Directions for this task:
Find the line with "Screen dimensions: 600x404" in the data below. Repeat it and every line after it up to the end, exactly, but drop the pictures.

[Records from a dataset]
=== Section Start ===

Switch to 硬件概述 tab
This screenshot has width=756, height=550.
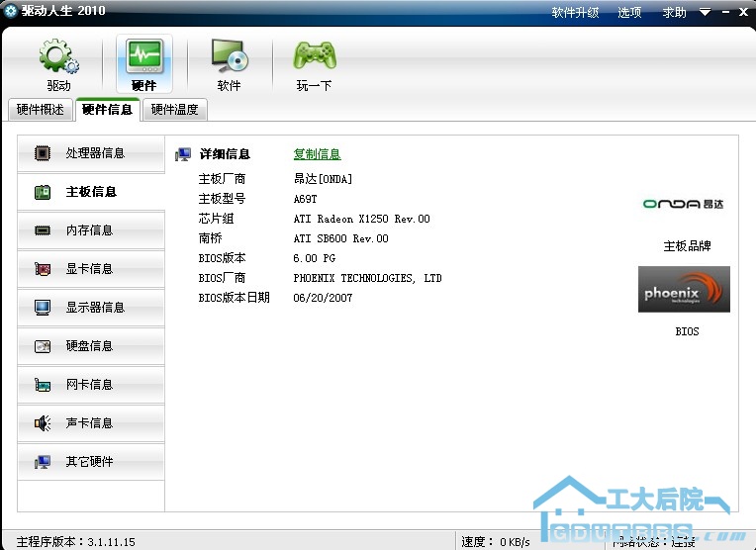41,110
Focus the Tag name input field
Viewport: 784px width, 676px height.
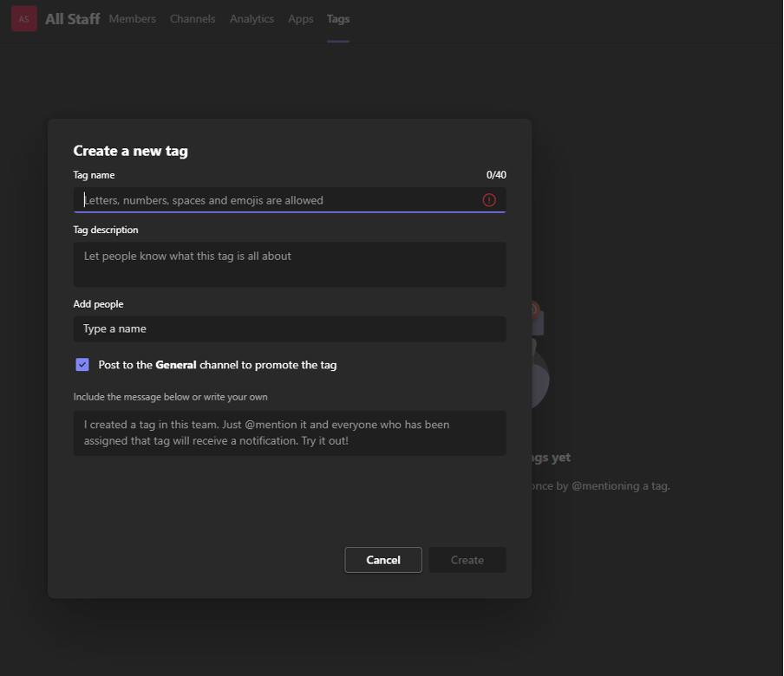[278, 200]
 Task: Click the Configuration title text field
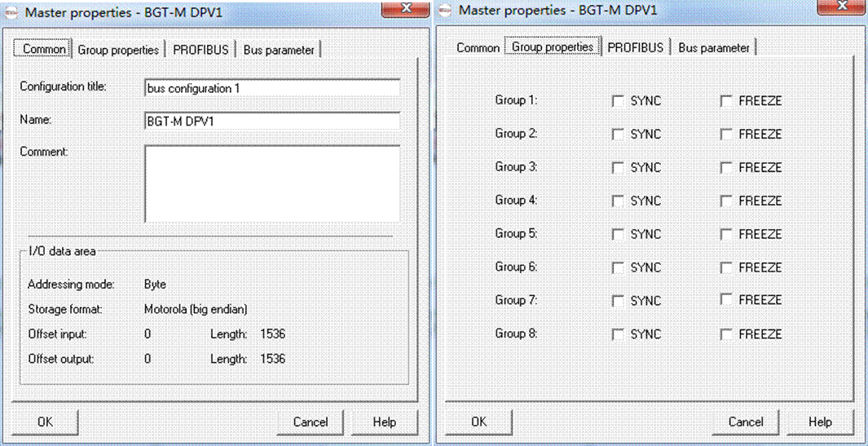(x=271, y=88)
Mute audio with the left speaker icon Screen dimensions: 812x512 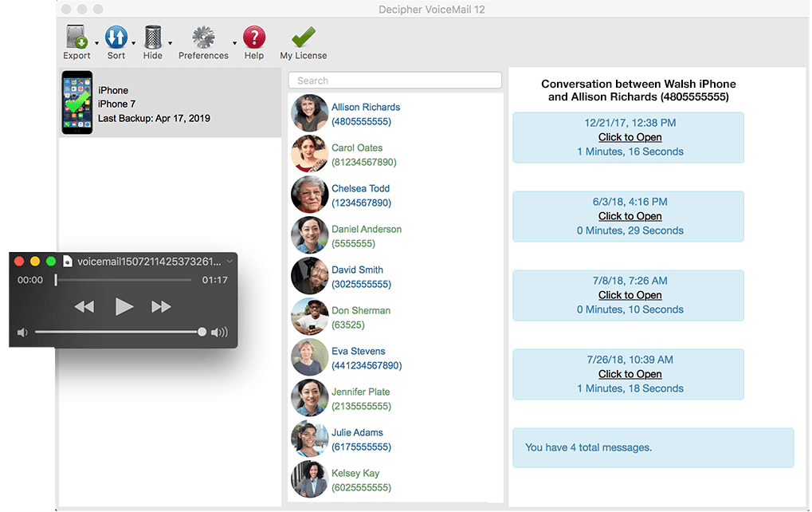click(22, 332)
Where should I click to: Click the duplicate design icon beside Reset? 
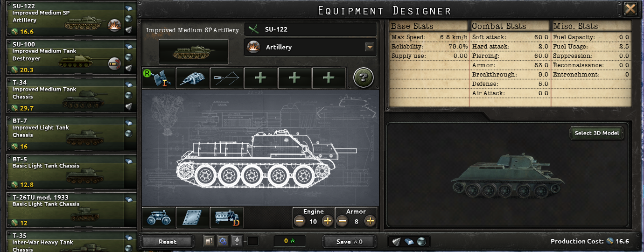pos(209,241)
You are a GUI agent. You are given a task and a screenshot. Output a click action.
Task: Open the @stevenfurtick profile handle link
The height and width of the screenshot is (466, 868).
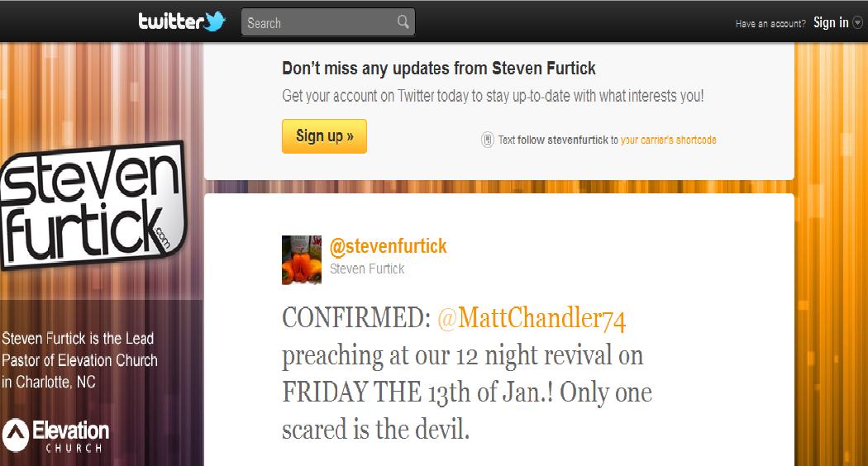click(x=388, y=246)
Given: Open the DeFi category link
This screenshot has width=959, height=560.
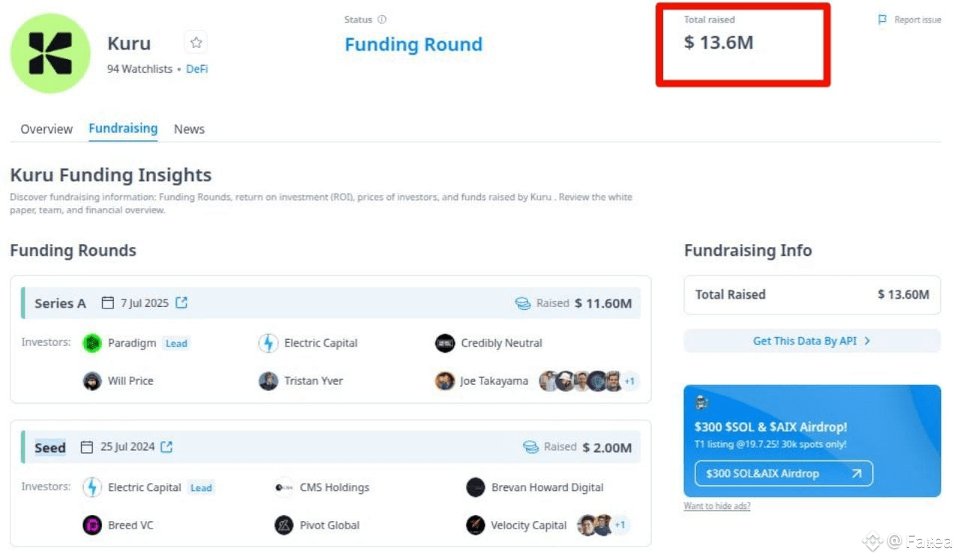Looking at the screenshot, I should click(x=197, y=69).
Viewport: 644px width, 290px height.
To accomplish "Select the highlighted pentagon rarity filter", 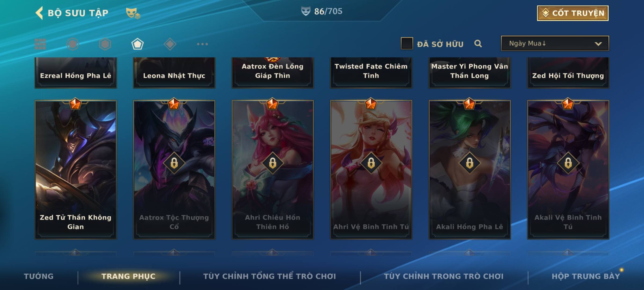I will tap(137, 44).
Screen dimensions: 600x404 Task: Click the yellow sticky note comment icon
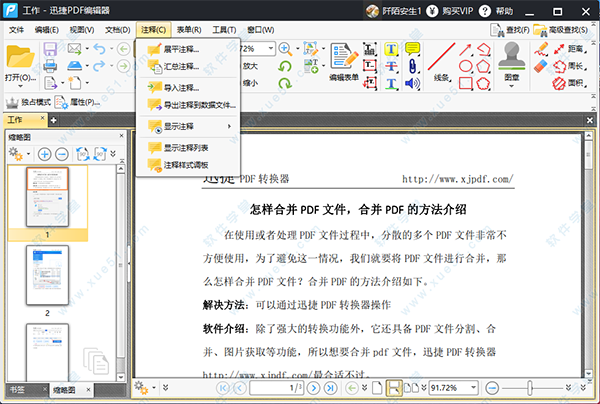(412, 49)
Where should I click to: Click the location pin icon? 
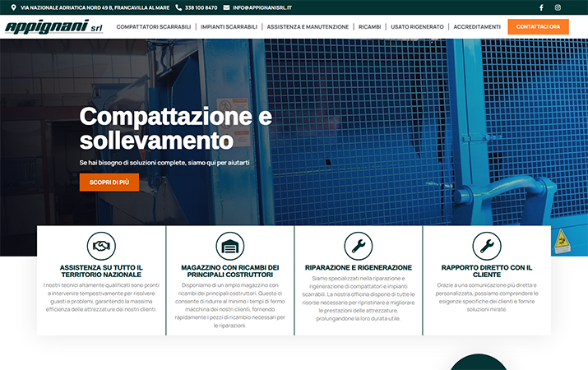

=== Section End ===

Completed task:
Screen dimensions: 600x404 Task: Click the yellow sticky note comment icon
(412, 49)
Where should I click to: Click the location pin icon? 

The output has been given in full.